• **Work instruction**:
State how many lines in these records contain the word "computer", and nothing else.

• **Input**:
• • • • •

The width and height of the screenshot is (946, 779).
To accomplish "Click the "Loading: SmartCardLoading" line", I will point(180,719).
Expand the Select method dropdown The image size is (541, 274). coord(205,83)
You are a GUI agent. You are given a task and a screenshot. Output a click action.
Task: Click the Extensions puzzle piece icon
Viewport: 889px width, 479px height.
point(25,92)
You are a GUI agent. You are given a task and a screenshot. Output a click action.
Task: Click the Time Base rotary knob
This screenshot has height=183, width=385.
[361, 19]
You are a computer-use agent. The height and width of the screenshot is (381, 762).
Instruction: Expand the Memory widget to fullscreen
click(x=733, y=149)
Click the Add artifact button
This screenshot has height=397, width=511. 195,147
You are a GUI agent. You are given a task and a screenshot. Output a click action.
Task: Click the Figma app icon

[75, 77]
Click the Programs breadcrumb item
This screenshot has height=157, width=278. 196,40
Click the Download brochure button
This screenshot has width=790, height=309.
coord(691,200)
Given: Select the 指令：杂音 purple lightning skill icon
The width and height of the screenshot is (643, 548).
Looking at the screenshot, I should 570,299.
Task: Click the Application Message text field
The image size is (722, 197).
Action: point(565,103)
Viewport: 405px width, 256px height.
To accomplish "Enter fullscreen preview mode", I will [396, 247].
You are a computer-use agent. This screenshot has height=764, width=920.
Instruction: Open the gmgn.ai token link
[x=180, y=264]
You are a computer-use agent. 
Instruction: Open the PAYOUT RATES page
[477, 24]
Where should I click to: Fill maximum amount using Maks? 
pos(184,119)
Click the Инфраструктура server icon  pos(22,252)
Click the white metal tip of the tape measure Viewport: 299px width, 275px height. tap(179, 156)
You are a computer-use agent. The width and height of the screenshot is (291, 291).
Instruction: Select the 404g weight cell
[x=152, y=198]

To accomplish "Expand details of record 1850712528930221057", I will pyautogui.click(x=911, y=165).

• • • • •

• **Written answer**:
4